To trzon rozgrywki, któremu powierzyłbym rząd dusz. Poza tym można by tu jeszcze dołączyć Gruambo , który wprowadza niezwykły spokój i opanowanie do rozgrywki. Sam chciałbym tak umieć.
Zawodnicy typu średni:
Wróżbita Grubciej - ciężko o nim coś powiedzieć poza tym, że ciągle jest i reaguje. Moim zdaniem w mafii grałby nieco inaczej. Tutaj klasycznie gra tak, że pewnie zostanie do meczówki.
Grzegorz Grubraun - zauważyłem, że lubi nacisnąć, ostro skomentować, zainicjować presję, lecz potem niewiele z tego wynika. Duży rozstrzał - być może największy - między aktywnością a wpływem. Niemniej z takich wrażeń growych na plus.
Gruboku - wczoraj na niego zagłosowałem, lecz dzisiaj przeprosiłem, była to gruba pomyłka. Wciąż nie jestem na tyle utwierdzony, by dać go wyżej, ale raczej prezentuje niewinność.
Statua Grubości - raczej spoko, widać ciekawe przemyślenia, nieźle sobie poczyna.
Glony:
jabba the fatt - popieram DZG. Gra jakby był dumny z tego, że ma kunszt mafijny, ale nie chce mu się go okazywać. Raczej szkodliwy dla miasta. Czy mafia? Jedynie metodą eliminacji.

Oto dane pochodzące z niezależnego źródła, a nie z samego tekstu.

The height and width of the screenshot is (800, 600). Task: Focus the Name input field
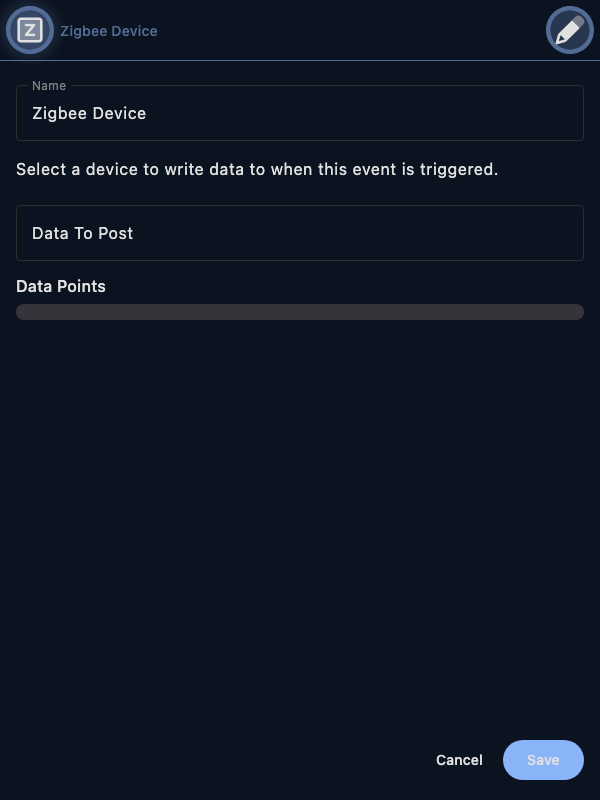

Adam Dużysz - dziwne, że mało osób dostrzega moje wcześniejsze uwagi - mianowicie to, że Dużysz wchodzi na poszczególne fragmenty rozgrywki, tam coś pisze, mąci - może nawet pozoruje! - i to tyle z jego gry. Brakuje mi stempla. Co jest tego przyczyną.
Potężny Warmianin - również, podobnie jak Gruambo, wprowadza luz i spokój do rozgrywki, ale jemu akurat nie ufam.
W glonach będzie mafia na sto procent. Jedna lub dwie. Nie ma oczywiście na to żadnego matematycznego, formalnego dowodu, jednak nie tylko matematyką ta gra stoi.
Zostają:
Mietek Baryła - gracz, który odbębnia granie. Takie mam wrażenie. Stara się dużo dawać od siebie (w sensie liter), ale jeśli chodzi o wnioski na mój temat, czy ten dzisiejszy wniosek, że należy kontynuować obecny prąd miejski... To są raczejw wnioski na poziomie powierzchownym. To na pewno każe być czujnym.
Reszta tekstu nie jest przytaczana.